Dataset entries:

┌──

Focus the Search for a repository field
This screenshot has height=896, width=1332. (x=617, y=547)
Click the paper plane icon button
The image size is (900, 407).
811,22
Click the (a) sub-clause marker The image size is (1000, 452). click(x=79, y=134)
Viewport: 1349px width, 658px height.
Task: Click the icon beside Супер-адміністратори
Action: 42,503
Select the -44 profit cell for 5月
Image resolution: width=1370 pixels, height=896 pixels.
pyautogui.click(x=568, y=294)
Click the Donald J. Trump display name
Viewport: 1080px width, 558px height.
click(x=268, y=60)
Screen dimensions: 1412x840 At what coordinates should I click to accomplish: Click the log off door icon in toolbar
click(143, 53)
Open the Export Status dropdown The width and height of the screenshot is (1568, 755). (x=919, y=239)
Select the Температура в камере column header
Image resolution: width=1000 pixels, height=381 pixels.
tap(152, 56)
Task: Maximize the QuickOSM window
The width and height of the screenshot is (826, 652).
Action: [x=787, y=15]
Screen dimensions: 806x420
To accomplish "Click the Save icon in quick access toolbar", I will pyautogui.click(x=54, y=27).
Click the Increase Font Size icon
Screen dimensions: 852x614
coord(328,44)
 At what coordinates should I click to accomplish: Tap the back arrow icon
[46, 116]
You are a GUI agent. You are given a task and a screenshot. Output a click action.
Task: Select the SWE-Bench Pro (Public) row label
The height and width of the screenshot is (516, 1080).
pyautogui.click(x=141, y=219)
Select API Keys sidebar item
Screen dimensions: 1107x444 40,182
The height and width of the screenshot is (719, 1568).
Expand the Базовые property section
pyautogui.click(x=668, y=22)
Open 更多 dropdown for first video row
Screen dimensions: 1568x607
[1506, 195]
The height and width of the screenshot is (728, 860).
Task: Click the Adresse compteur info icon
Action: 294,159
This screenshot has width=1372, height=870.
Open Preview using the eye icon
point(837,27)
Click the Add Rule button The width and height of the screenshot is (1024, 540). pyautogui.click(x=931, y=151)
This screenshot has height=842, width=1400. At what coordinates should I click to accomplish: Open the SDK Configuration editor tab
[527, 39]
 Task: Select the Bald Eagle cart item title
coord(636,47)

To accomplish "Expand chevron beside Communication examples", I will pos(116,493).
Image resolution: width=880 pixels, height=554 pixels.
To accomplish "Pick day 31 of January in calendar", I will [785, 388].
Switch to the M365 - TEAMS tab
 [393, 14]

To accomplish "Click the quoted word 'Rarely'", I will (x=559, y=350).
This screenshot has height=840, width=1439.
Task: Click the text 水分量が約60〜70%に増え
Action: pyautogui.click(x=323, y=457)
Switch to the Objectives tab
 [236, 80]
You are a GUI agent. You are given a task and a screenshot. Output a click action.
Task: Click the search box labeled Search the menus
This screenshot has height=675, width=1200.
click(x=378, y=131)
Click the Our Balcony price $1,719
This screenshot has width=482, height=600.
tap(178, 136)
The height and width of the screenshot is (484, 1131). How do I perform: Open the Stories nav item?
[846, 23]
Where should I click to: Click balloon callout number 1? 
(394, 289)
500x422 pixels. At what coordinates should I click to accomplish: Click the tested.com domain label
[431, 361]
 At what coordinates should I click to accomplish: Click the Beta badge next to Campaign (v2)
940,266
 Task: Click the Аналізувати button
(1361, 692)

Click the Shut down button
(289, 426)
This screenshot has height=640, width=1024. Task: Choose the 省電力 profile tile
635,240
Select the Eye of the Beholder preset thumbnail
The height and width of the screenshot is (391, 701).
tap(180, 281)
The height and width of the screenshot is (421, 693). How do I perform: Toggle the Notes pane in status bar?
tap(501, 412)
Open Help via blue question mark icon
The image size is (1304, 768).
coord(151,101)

└──

WORK INSTRUCTIONS → Print only the lines from the one with "Task: Click the Аналізувати button" to the end of the records, both included.

RESPONSE TO THIS TASK →
 Task: Click the Аналізувати button
(1361, 692)

Click the Shut down button
(289, 426)
This screenshot has height=640, width=1024. Task: Choose the 省電力 profile tile
635,240
Select the Eye of the Beholder preset thumbnail
The height and width of the screenshot is (391, 701).
tap(180, 281)
The height and width of the screenshot is (421, 693). How do I perform: Toggle the Notes pane in status bar?
tap(501, 412)
Open Help via blue question mark icon
The image size is (1304, 768).
coord(151,101)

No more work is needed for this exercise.